We show that OpenACC is useful for GPU porting of a practical application with FP21-FP32-FP64 mixed-precision computing. FP21 is our custom 21-bit floating-point data type for scientific computing. Here, we ported a soil liquefaction analysis solver that was developed for manycore CPU-based computers. The OpenACC-ported solver achieved a 10.7-fold speedup over the CPU-based solver on a system where the ratio of peak FP64 FLOPS was CPU:GPU = 1:10.2. It took only three weeks for a beginning GPU programmer to port the solver to GPU.

Runtime Analysis of Spatial Structure: A CUDA Implementation of Minkowski Functionals [P21829]

Ruth Falconer, Head of Division, Abertay University | Alasdair Houston, Freelance Developer, N/A

Interested in characterizing spatial structure inherent in 3D scalar fields from simulated or imaged data?
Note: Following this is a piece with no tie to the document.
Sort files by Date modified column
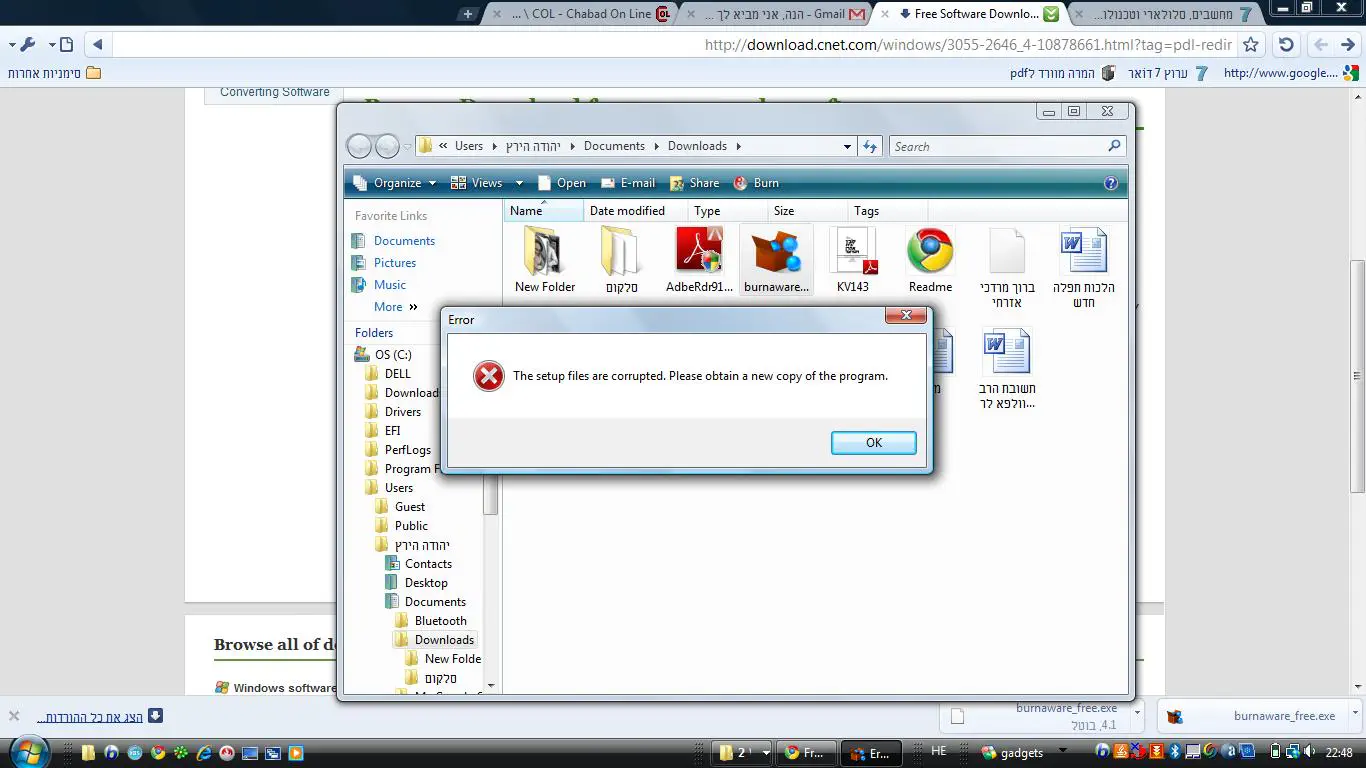The image size is (1366, 768). coord(627,211)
This poster presents an accelerated solution of the widely-used Minkowski functionals, using both OpenACC and CUDA on commodity GPUs. We'll present methods to minimize the memory footprint, and hence reduce data-transfer costs. Based on measurement frequency, an OpenACC rather than a CUDA solution might be appropriate. Next steps highlight the additional methods to further enhance and fine-tune the performance of the CUDA solution. Minkowski functionals have been widely applied in cosmology, material science, engineering, microbial ecology, and health care.

AceCAST GPU-Enabled Weather Research and Forecasting Model Development and Applications [P22064]

Samuel Elliott, Director of NWP Solutions, TempoQuest Inc.

The Weather Research and Forecasting (WRF) model is an open-source, mesoscale numerical weather prediction system designed to serve both operational forecasting and atmospheric research needs. It is the most widely used regional weather forecasting model and a top 5 HPC application worldwide. TQI has implemented an OpenACC/CUDA-based version of WRF to take advantage of NVIDIA GPUs. By utilizing GPUs, the measured performance benefits enable better forecasting through higher resolution, temporal/geographical extents, and so on. Our poster discusses the GPU implementation of the model as well as performance benchmarks demonstrating the model’s practical performance benefits. TQI has also developed a cloud-based solution for running end-to-end AceCAST GPU-WRF workflows on AWS. This provides a solution for a wide range of users who would otherwise not have access to GPU-based compute resources, and automates a highly complex process that is a significant barrier for researchers and operational weather forecasters.

Accelerating Large Seismic Simulation Code with PACC Framework [P21901]

Jingcheng Shen, Ph.D. Student, Osaka University

The pipelined accelerator (PACC) helps lower the hurdle for implementing out-of-core stencil computation, such as large seismic simulations. However, the out-of-core applications themselves are facing data-movement bottlenecks because improvement of accelerators dwarfs that of interconnects. In this poster, we introduce temporal blocking techniques to reuse on-chip data, and propose a data-mapping scheme to eliminate data movement on the host side. The data-mapping scheme accelerates the program by 2.5x compared to previous work and by 35x compared to an OpenMP-based program. However, performance is still bound by data movement between the host and device, so we need to come up with further data-centric strategies. Moreover, the degradation in execution time of PACC code is about 25% compared to an in-core OpenACC code, which should be reduced if we can design further data-centric strategies.